Don’t get me wrong. I’m a huge fan of the maestro, but when a sniffy wine salesman shot me down in a Californian vineyard back in 1995 for trying to buy a ’small’ bottle of Coppola’s wine, I’ve had a chip on my shoulder about the name.
(In retrospect the Scooby Doo tee-shirt and Hawaiian shorts probably didn’t help my case in such a buttoned up, conservative vineyard).
Koyaanisqatsi without the Glass score feels like watching Jaws without John Williams’ masterful soundtrack. It’s good but it’s not right.
However, as an accompanying film for a fine chunk of jazz, it works a treat. A shame nobody has shot a homage in Hull to celebrate the City of Culture. (I did film some great time lapses outside the venue in the spring, which almost begs for a highbrow classical score. Great way to pass the time if you love people-watching and are waiting for a friend or relative to arrive).
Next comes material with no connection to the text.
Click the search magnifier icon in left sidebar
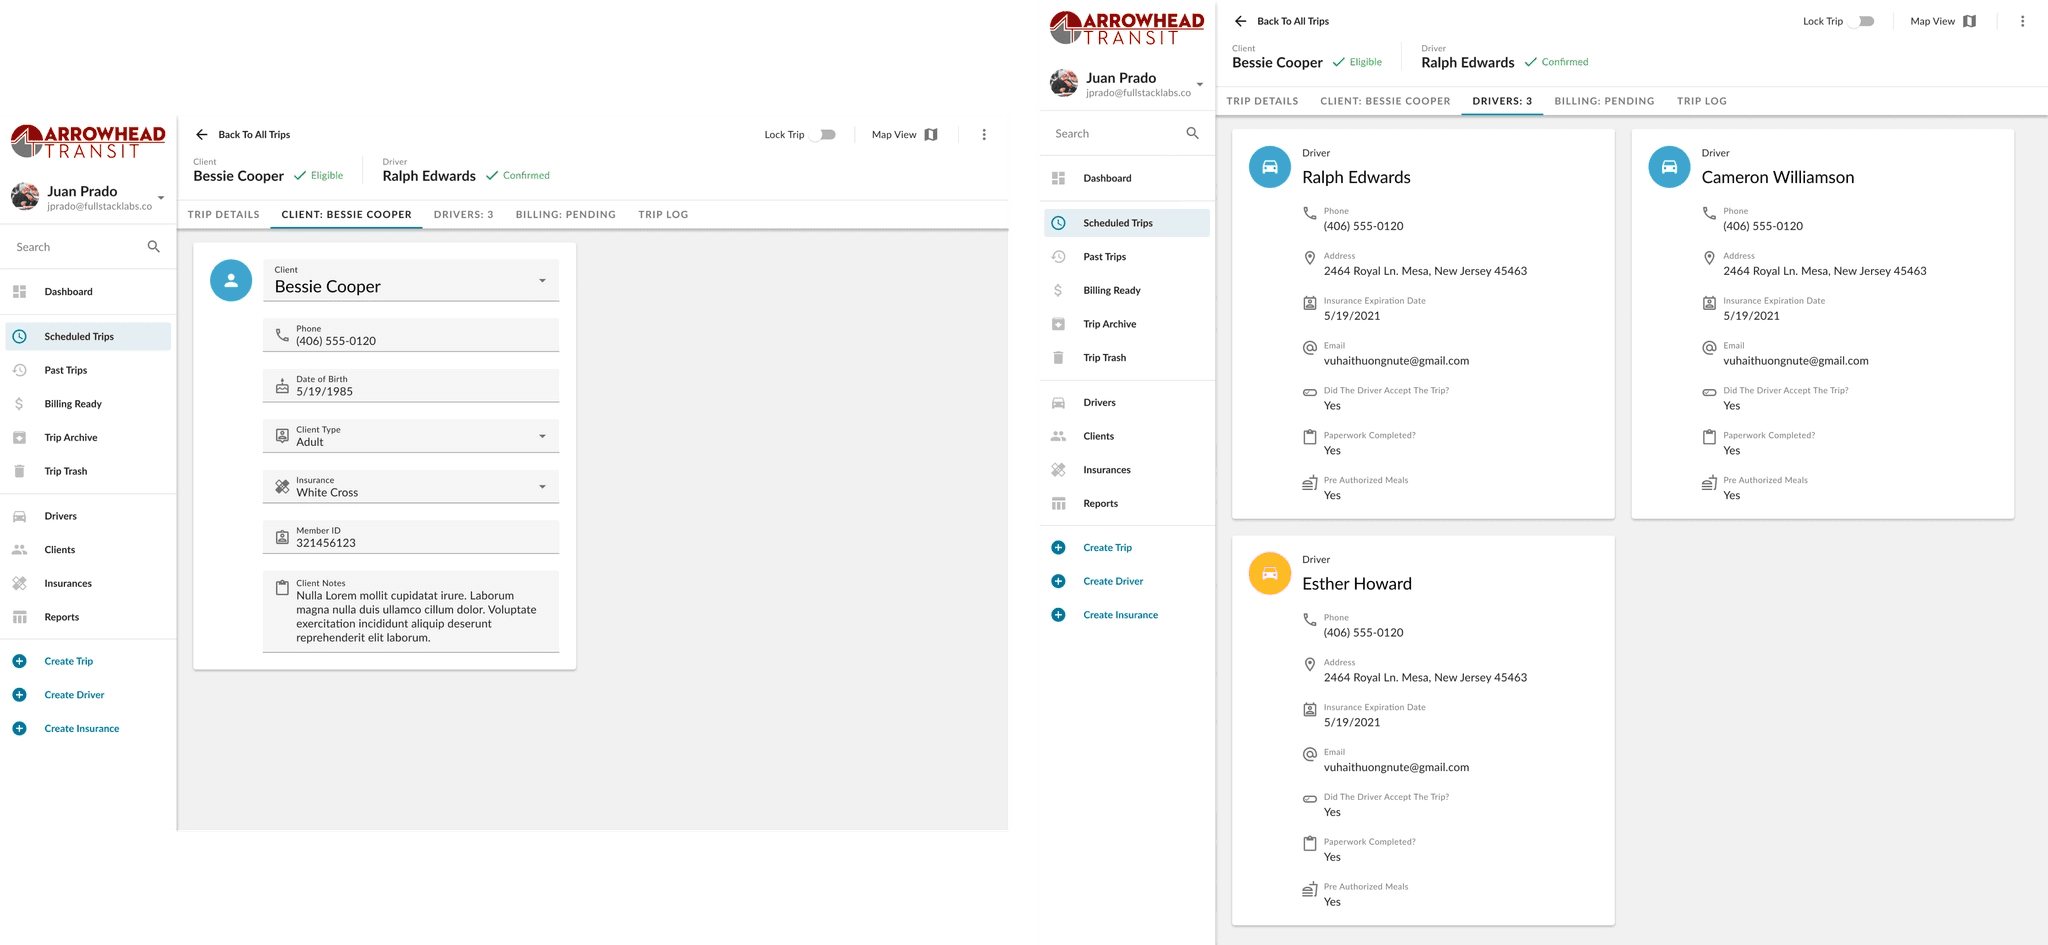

Did it wow me? Yes and no. Love the film, great new score, but I’ll admit I was sidetracked by earache, and not because of the excellent musicians.
I’m glad I went, but I wouldn’t rush to see it again. Koyaanisqatsi is one of those movies worth a look every few years, or in my case decades, preferably with the original score. I’d like to see Go Go Penguin provide backing for other arthouse classics without much dialogue.
That said, maximum respect to Chris Illingworth (piano), Nick Blacka (double bass) and Rob Turner (drums) for their bold interpretation of a 1983 classic.